* _Exercise goal_:
Below are records to repeat exactly; copy them without the pictures.

* _Pixel coordinate grounding data_:
────
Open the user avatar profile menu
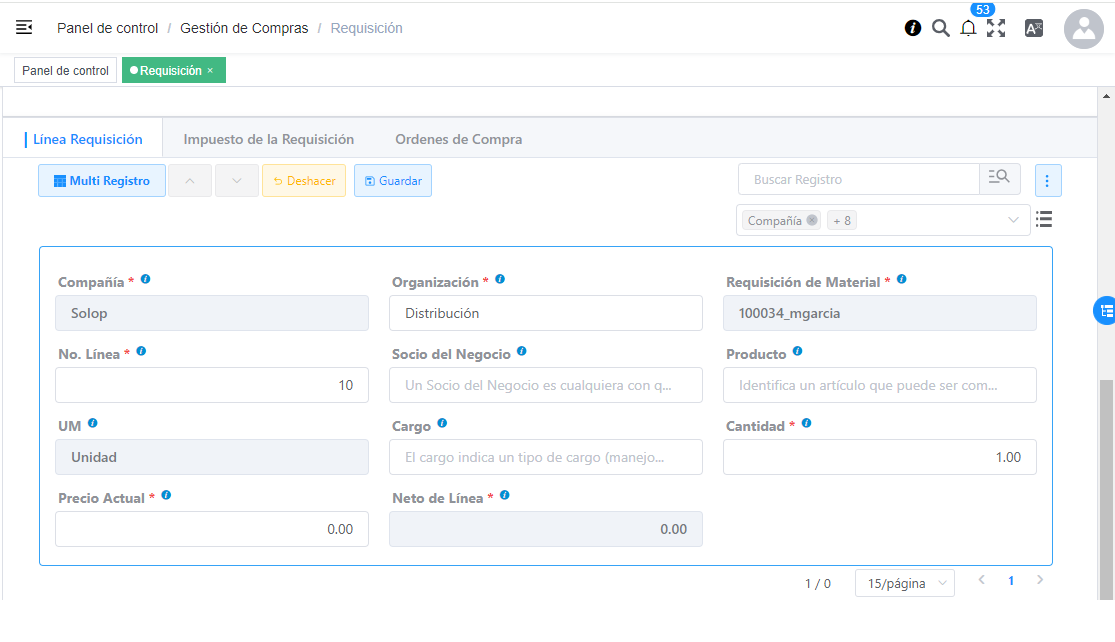 click(1083, 29)
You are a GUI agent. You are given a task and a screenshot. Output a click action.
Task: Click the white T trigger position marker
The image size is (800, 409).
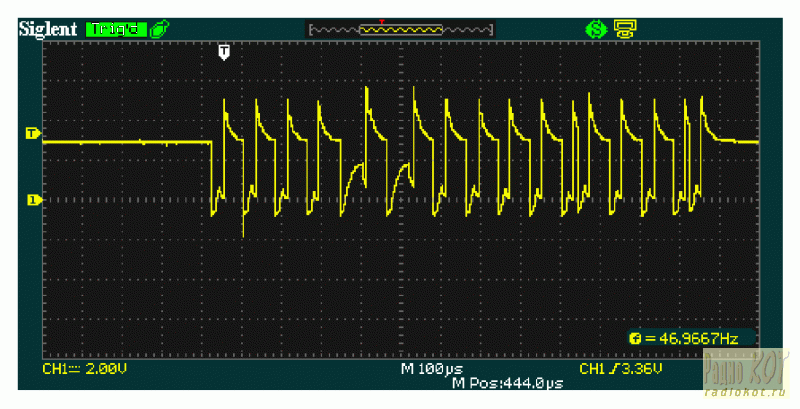coord(224,50)
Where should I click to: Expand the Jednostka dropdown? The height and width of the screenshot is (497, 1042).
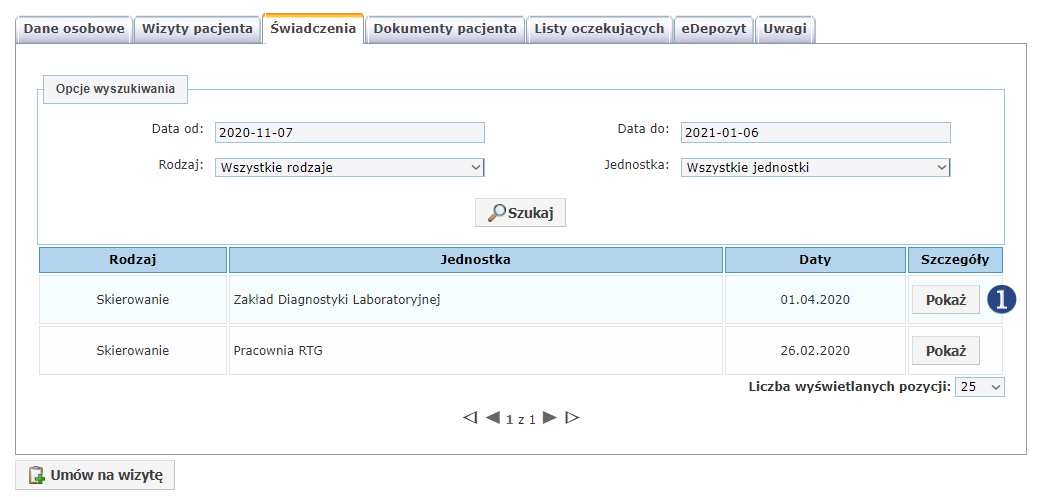pos(815,168)
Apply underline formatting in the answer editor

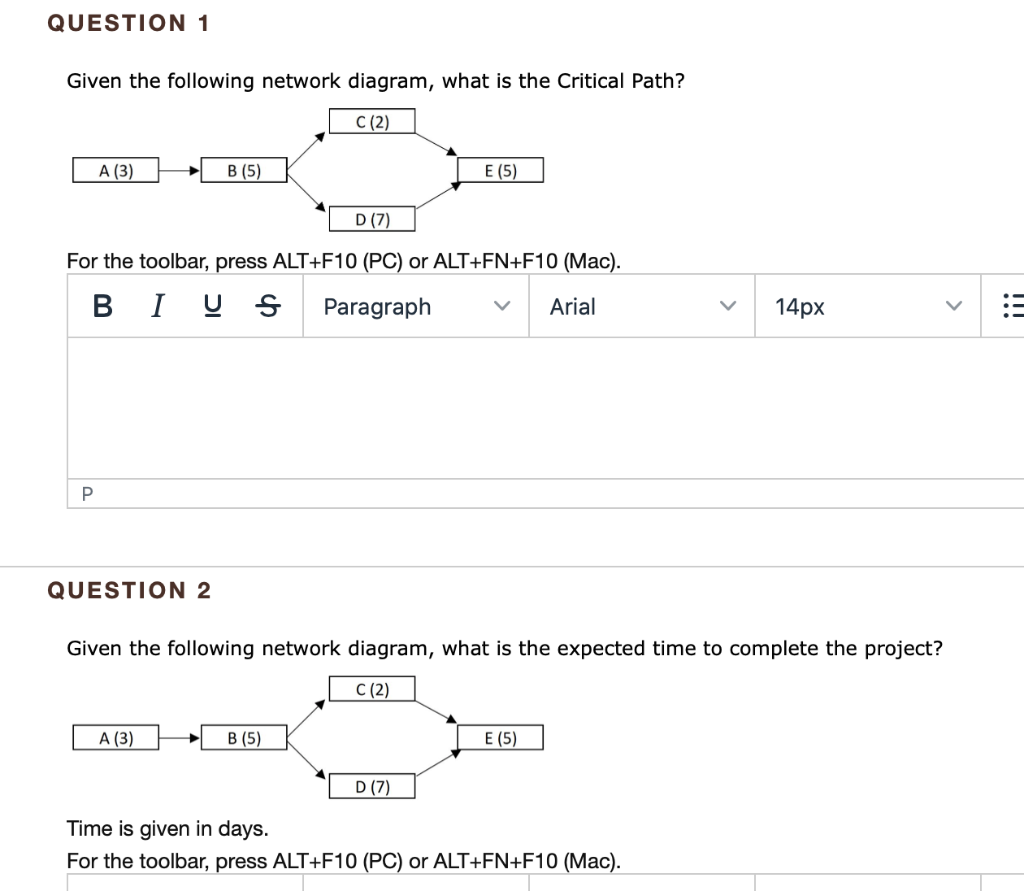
────
* _Solution to this problem_:
Open the user avatar profile menu
 click(1083, 29)
You are a GUI agent. You are given a task and a screenshot. Output a click action.
Task: Click the white T trigger position marker
The image size is (800, 409).
coord(224,50)
Where should I click to: Expand the Jednostka dropdown? The height and width of the screenshot is (497, 1042).
pos(815,168)
Apply underline formatting in the answer editor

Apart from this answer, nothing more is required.